• _Requirement_
Reproduce exactly the lines of the material beneath, from the line that contains "Given: Check the AGSO-Rock Type row checkbox" to the line that contains "Image resolution: width=1281", both included, and no other lines.

• _Supplied material_
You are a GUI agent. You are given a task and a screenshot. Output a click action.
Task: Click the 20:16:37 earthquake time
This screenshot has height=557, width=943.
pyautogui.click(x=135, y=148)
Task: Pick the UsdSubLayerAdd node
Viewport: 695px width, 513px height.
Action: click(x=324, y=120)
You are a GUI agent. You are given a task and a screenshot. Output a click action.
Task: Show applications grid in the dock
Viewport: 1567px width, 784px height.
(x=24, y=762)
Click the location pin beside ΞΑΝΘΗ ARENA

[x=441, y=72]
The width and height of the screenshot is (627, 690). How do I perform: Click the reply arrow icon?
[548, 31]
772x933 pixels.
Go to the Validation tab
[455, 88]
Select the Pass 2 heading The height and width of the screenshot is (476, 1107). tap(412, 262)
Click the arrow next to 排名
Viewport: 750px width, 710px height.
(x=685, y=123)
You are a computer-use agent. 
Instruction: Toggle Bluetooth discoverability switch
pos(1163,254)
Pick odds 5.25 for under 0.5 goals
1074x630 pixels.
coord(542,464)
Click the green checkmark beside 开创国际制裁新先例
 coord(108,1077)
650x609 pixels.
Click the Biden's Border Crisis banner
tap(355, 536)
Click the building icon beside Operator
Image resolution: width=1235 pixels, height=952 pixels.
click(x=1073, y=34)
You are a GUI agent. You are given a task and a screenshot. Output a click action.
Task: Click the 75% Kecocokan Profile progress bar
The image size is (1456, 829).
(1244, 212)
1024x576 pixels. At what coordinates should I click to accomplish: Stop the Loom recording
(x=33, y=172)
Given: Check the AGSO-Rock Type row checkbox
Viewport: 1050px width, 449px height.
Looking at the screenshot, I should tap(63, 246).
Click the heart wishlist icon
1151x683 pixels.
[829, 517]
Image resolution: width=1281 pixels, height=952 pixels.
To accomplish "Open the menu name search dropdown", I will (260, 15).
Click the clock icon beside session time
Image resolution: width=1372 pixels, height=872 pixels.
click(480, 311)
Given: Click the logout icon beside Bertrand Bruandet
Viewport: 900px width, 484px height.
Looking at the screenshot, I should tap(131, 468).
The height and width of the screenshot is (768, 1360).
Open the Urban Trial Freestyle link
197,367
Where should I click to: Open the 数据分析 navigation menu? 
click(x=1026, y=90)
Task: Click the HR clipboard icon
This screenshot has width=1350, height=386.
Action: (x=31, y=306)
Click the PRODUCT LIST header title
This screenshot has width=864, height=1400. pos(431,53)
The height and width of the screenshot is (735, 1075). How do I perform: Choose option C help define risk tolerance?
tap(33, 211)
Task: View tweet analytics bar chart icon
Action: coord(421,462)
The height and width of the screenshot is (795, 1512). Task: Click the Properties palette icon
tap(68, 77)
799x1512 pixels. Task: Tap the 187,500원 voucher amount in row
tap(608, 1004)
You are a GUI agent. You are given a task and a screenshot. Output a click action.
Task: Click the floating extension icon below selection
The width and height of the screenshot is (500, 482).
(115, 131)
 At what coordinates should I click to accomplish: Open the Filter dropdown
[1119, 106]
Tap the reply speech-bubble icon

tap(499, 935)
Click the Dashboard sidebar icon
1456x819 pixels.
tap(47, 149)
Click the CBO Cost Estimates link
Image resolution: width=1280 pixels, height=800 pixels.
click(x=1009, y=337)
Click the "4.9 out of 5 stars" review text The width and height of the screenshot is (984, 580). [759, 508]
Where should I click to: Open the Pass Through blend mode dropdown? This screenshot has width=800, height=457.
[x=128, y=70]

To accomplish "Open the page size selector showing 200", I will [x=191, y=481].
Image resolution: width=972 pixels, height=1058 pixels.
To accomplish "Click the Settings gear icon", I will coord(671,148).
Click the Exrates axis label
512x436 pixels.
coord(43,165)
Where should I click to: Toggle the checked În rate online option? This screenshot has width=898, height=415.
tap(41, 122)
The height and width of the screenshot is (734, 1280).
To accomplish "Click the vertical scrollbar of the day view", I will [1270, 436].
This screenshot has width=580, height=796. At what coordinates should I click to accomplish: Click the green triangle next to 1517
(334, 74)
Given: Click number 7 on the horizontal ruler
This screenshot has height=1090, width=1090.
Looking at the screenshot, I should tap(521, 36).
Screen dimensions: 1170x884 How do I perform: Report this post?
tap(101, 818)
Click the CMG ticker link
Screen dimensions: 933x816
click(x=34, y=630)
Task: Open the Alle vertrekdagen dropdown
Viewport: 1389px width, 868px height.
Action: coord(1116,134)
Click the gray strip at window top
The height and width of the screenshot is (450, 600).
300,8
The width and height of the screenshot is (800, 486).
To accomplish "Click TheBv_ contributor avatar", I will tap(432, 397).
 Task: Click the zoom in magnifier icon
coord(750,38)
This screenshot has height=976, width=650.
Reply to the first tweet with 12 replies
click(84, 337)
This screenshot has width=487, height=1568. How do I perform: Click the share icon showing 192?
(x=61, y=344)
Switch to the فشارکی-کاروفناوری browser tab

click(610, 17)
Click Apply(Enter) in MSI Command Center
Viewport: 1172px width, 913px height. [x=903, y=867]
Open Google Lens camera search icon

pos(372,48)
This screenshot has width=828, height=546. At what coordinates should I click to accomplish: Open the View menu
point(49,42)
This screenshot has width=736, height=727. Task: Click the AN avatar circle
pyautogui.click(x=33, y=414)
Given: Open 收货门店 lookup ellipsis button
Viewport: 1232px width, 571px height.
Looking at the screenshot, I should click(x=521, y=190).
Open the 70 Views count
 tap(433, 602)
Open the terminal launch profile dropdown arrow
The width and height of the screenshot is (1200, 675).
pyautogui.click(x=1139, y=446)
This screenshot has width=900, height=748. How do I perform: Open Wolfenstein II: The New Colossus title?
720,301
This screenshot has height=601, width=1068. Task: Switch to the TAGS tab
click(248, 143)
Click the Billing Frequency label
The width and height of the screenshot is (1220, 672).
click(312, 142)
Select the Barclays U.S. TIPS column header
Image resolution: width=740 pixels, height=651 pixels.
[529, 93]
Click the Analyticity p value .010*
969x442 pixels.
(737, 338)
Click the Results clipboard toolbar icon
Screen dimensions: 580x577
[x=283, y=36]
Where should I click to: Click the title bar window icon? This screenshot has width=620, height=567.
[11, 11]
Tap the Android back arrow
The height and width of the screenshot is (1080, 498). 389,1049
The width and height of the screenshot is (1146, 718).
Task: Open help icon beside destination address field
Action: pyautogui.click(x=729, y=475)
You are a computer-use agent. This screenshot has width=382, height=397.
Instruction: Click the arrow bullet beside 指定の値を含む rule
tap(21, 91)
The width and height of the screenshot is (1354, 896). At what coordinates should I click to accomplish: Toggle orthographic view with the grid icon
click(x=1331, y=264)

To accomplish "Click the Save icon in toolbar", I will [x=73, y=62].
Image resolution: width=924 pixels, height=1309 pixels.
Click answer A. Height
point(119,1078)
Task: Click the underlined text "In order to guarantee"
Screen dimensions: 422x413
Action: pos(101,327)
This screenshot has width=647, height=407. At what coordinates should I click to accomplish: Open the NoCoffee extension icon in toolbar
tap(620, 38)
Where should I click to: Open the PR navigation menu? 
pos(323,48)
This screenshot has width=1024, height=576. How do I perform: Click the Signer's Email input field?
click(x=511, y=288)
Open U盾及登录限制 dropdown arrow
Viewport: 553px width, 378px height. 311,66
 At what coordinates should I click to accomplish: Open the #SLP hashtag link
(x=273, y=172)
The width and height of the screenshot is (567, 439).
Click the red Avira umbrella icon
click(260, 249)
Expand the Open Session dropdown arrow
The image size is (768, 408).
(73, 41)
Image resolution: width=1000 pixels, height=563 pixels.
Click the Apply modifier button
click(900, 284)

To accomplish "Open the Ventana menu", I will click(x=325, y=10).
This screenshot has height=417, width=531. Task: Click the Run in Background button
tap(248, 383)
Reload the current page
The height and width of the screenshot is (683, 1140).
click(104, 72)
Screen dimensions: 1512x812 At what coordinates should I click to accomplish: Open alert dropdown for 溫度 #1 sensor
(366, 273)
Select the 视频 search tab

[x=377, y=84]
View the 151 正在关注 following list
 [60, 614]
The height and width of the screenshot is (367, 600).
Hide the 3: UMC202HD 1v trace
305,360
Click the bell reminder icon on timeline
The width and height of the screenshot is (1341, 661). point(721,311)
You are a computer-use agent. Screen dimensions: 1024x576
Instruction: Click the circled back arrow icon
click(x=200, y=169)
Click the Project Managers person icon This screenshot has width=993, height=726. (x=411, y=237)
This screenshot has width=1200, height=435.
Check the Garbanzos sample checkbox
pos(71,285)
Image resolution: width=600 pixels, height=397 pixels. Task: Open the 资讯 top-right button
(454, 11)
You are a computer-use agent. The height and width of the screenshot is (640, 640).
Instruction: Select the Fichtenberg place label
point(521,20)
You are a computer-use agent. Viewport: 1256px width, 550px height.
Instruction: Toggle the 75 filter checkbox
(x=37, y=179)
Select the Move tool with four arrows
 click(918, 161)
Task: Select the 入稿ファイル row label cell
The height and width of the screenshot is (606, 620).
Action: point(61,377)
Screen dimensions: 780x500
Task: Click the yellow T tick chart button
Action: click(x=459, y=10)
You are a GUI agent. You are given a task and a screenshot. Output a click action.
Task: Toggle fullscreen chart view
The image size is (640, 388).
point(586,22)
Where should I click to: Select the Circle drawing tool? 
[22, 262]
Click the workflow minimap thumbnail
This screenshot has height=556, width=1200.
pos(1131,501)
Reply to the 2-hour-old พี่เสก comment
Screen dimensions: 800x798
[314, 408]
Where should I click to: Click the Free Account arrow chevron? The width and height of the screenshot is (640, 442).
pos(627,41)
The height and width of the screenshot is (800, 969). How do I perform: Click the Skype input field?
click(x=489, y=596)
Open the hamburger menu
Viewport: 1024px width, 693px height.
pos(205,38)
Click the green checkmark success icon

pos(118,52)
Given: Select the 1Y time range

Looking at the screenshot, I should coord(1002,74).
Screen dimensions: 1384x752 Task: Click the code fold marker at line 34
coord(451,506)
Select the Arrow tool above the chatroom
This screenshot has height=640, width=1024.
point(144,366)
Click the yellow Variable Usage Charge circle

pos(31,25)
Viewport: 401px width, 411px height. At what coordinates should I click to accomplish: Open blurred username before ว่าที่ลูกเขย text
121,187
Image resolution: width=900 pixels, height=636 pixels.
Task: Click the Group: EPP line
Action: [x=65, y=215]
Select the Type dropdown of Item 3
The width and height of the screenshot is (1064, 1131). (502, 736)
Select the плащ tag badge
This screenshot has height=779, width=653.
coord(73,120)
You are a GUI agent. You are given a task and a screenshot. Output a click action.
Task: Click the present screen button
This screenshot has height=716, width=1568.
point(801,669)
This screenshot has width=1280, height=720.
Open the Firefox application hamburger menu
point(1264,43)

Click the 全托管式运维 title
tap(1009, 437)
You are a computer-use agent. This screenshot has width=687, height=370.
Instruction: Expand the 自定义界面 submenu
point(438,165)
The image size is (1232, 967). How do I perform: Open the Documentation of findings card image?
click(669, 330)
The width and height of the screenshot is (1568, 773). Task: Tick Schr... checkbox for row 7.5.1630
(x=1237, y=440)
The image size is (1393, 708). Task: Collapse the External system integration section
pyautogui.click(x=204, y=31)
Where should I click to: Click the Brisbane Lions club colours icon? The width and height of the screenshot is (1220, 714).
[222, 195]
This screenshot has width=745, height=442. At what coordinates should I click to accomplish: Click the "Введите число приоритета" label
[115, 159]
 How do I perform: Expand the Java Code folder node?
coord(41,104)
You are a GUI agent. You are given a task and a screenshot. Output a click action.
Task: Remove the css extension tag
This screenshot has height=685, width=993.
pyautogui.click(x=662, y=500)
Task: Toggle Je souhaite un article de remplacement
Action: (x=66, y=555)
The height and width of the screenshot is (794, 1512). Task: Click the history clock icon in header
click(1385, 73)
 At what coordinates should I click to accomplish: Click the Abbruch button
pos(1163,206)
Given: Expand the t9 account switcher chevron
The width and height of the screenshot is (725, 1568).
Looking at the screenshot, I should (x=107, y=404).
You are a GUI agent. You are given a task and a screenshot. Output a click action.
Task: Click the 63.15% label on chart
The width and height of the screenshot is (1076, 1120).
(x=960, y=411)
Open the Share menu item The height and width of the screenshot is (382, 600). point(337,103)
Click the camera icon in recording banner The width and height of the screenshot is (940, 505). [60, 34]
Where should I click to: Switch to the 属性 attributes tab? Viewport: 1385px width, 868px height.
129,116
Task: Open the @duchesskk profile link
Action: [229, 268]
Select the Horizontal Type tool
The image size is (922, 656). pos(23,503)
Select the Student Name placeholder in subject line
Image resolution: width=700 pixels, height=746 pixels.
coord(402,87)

• _Exercise solution_
Given: Check the AGSO-Rock Type row checkbox
Viewport: 1050px width, 449px height.
Looking at the screenshot, I should tap(63, 246).
Click the heart wishlist icon
1151x683 pixels.
[829, 517]
Image resolution: width=1281 pixels, height=952 pixels.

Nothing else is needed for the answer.